Your copy should match the records exactly, apart from the pictures, which stay out.
** Records for the exercise follows **
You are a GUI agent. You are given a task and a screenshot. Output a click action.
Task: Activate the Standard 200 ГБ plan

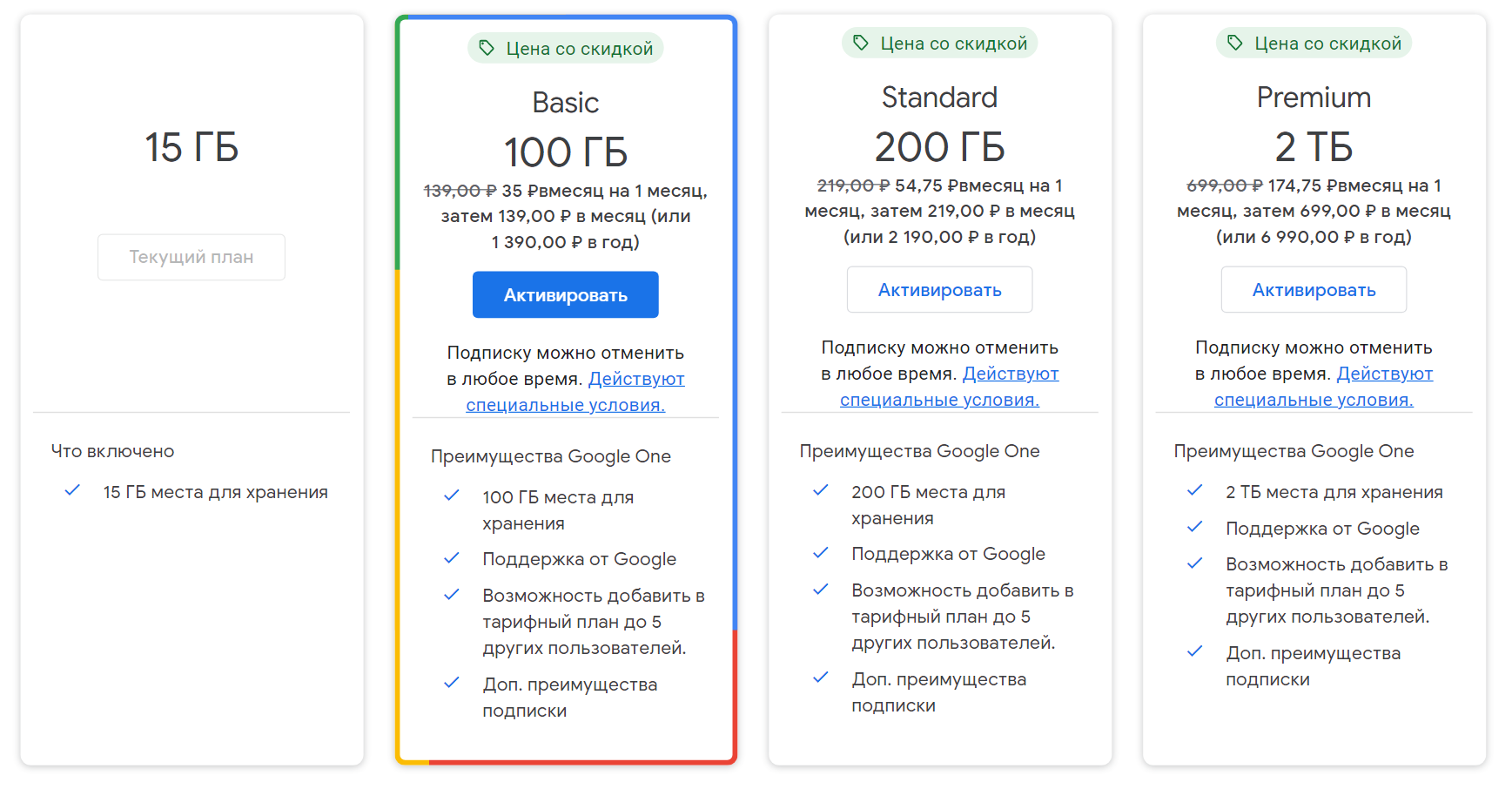pos(939,290)
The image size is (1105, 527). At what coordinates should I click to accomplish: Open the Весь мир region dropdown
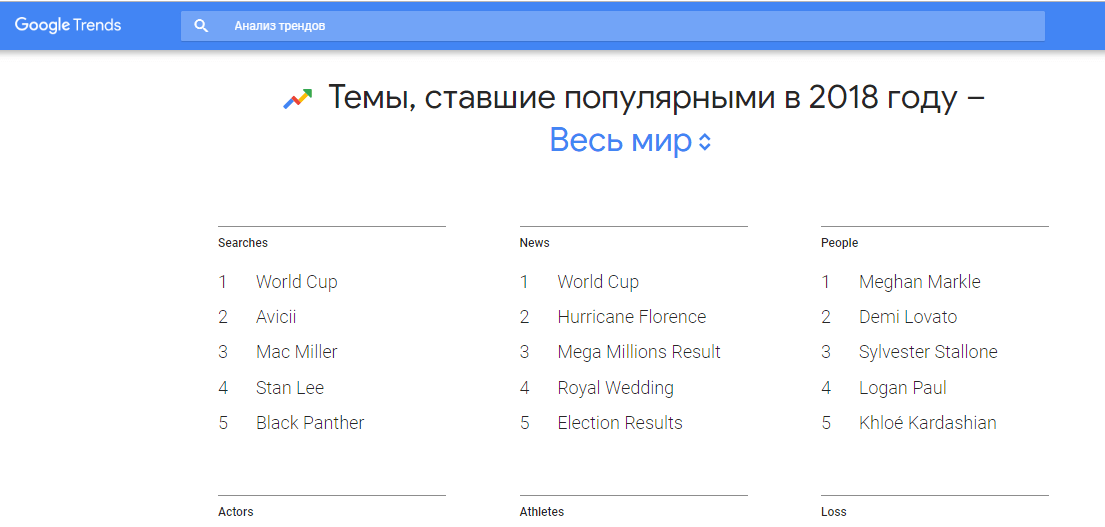pos(621,141)
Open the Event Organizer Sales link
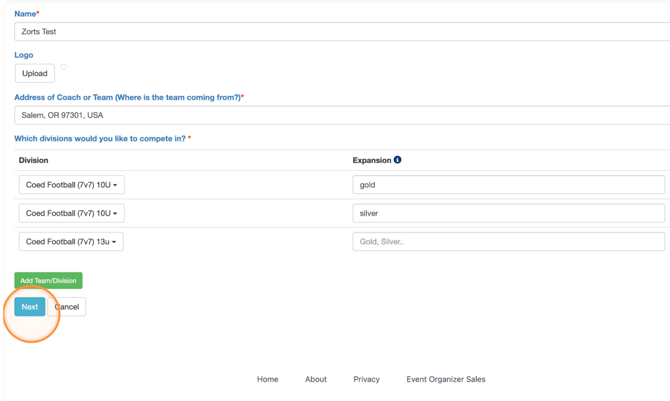 446,380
** End of Records for the exercise **
## Problem solution
You are a GUI agent. You are given a task and a screenshot. Output a click action.
Task: Activate the Standard 200 ГБ plan

pos(939,290)
The image size is (1105, 527). At what coordinates should I click to accomplish: Open the Весь мир region dropdown
pos(621,141)
Open the Event Organizer Sales link
 446,380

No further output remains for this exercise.